[Material to process — start]
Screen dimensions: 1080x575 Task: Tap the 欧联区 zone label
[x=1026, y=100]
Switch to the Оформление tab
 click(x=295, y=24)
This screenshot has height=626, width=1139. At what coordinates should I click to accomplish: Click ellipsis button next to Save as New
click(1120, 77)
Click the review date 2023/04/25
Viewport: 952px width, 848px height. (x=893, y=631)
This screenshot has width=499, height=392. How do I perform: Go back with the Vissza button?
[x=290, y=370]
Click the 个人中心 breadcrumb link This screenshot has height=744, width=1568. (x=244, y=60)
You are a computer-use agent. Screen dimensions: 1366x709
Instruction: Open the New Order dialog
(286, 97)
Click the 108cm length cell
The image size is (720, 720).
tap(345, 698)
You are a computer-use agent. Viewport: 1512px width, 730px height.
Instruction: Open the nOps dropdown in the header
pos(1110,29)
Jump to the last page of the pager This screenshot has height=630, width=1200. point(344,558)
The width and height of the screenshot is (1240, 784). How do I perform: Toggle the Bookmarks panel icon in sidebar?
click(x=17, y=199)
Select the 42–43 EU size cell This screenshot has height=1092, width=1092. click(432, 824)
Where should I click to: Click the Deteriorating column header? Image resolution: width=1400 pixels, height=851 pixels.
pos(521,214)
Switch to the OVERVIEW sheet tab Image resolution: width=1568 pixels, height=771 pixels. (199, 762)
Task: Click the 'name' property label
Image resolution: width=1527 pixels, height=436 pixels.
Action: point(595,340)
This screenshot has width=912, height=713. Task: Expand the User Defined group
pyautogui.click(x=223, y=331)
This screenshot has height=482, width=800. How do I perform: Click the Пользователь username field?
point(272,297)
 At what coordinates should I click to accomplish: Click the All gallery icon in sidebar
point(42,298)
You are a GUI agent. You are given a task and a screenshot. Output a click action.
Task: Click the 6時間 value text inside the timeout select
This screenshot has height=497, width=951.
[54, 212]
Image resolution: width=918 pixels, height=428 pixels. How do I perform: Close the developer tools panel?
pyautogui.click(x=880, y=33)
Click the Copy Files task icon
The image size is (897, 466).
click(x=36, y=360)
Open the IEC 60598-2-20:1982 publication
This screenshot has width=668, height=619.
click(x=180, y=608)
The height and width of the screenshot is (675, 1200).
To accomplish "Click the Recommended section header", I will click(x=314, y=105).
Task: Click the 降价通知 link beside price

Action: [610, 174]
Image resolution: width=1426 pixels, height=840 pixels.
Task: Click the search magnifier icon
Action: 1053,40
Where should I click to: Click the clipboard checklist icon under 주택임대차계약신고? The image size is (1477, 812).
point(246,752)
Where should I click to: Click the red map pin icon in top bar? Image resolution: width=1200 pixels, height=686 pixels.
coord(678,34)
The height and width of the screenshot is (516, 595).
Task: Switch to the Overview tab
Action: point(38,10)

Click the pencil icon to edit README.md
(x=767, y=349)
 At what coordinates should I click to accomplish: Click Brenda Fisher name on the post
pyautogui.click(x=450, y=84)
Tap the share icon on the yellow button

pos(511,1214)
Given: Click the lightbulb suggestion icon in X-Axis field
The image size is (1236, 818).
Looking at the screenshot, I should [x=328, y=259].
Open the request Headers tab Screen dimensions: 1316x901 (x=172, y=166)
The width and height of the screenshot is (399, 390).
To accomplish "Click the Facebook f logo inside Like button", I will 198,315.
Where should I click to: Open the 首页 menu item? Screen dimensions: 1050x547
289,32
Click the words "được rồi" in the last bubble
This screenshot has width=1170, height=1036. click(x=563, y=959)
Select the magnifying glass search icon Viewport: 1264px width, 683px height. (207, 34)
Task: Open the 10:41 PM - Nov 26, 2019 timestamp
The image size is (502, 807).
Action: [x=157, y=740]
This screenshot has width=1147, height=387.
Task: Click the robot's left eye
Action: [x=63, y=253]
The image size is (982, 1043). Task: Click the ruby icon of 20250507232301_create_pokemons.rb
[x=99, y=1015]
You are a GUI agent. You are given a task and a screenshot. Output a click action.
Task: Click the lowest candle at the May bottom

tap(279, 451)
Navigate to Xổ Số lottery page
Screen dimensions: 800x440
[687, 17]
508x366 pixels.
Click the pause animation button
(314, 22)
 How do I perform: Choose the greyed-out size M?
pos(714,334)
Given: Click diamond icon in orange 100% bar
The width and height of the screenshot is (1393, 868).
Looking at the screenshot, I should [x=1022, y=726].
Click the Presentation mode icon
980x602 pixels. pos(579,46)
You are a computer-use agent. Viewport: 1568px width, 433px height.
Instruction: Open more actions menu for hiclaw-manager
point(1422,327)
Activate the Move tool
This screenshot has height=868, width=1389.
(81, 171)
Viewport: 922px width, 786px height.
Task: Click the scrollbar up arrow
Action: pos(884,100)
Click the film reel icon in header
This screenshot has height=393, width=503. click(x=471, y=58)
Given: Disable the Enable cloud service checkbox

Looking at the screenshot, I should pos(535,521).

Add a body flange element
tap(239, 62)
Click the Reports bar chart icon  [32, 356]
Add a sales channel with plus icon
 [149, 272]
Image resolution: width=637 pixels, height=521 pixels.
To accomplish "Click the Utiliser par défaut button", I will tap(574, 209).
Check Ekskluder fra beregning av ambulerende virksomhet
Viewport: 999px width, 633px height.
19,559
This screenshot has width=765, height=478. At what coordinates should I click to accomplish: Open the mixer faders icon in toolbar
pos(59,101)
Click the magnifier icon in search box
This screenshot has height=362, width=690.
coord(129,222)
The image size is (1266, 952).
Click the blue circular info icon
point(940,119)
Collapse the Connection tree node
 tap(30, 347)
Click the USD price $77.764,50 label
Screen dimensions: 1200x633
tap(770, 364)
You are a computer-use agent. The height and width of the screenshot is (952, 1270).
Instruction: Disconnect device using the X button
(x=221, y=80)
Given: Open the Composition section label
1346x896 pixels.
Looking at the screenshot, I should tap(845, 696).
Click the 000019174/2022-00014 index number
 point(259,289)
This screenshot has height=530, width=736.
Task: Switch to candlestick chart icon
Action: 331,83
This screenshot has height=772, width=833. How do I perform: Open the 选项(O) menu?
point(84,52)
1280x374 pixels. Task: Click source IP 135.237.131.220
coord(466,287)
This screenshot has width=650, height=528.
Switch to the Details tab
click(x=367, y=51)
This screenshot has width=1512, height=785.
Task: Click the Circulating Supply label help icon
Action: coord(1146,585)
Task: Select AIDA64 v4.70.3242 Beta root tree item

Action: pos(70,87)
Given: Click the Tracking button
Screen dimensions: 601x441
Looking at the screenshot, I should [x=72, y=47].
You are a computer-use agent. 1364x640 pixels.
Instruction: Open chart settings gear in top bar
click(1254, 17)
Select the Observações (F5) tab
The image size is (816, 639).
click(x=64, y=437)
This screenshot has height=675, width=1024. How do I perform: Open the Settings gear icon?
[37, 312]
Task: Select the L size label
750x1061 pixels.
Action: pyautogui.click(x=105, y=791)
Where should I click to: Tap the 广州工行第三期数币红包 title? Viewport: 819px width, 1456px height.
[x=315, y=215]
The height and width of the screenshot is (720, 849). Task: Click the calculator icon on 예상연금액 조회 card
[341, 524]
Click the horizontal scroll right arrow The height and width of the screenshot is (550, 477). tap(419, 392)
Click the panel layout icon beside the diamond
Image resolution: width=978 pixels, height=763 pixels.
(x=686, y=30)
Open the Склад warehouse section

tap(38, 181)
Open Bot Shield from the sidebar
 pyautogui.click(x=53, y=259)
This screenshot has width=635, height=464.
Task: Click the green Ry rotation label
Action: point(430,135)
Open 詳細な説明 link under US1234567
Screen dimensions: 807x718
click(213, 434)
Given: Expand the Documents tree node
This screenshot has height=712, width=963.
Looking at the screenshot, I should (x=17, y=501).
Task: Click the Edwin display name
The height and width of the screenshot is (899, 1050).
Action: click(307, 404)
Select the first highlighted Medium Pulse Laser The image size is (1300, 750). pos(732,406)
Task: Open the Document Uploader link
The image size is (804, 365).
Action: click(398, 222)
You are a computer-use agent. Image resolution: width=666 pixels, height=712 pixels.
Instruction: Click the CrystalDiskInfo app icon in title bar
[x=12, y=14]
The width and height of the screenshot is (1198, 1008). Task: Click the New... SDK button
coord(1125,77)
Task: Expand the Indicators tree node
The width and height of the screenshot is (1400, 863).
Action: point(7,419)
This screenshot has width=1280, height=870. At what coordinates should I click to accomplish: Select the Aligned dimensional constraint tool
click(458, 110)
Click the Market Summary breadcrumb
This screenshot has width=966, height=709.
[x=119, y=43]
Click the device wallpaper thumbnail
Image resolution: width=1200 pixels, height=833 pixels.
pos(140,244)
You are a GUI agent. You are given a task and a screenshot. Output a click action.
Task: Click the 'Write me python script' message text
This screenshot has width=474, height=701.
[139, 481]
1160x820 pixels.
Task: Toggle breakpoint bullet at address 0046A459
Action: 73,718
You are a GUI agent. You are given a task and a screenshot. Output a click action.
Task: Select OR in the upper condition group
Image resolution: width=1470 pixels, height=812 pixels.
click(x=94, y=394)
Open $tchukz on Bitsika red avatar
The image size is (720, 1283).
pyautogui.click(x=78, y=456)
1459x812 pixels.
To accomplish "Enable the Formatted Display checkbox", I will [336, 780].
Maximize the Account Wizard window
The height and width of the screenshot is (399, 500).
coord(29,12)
[Material to process — finish]
• Instructions for the task
From the records above, report the number of lines that hold the string "inside" and add nothing.

• Response below
2